▸ **ENTRIES SUPPLIED**
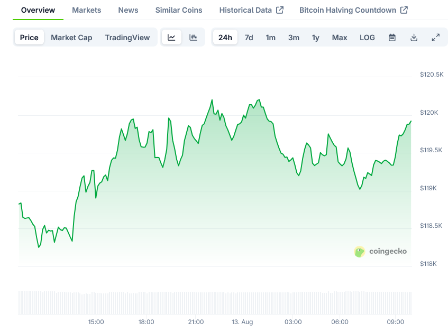The height and width of the screenshot is (332, 448).
Task: Switch chart to TradingView mode
Action: (127, 38)
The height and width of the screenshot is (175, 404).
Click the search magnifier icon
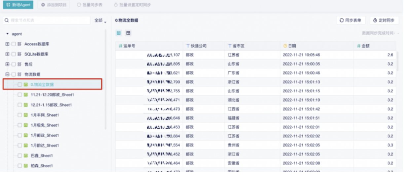coord(7,21)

▸ **SET EXERCISE**
Can you reproduce every line of the records above word for word, leaving the pictures out?

▸ **THE REPLY**
The height and width of the screenshot is (332, 448).
Task: Switch chart to TradingView mode
Action: (127, 38)
The height and width of the screenshot is (175, 404).
Click the search magnifier icon
coord(7,21)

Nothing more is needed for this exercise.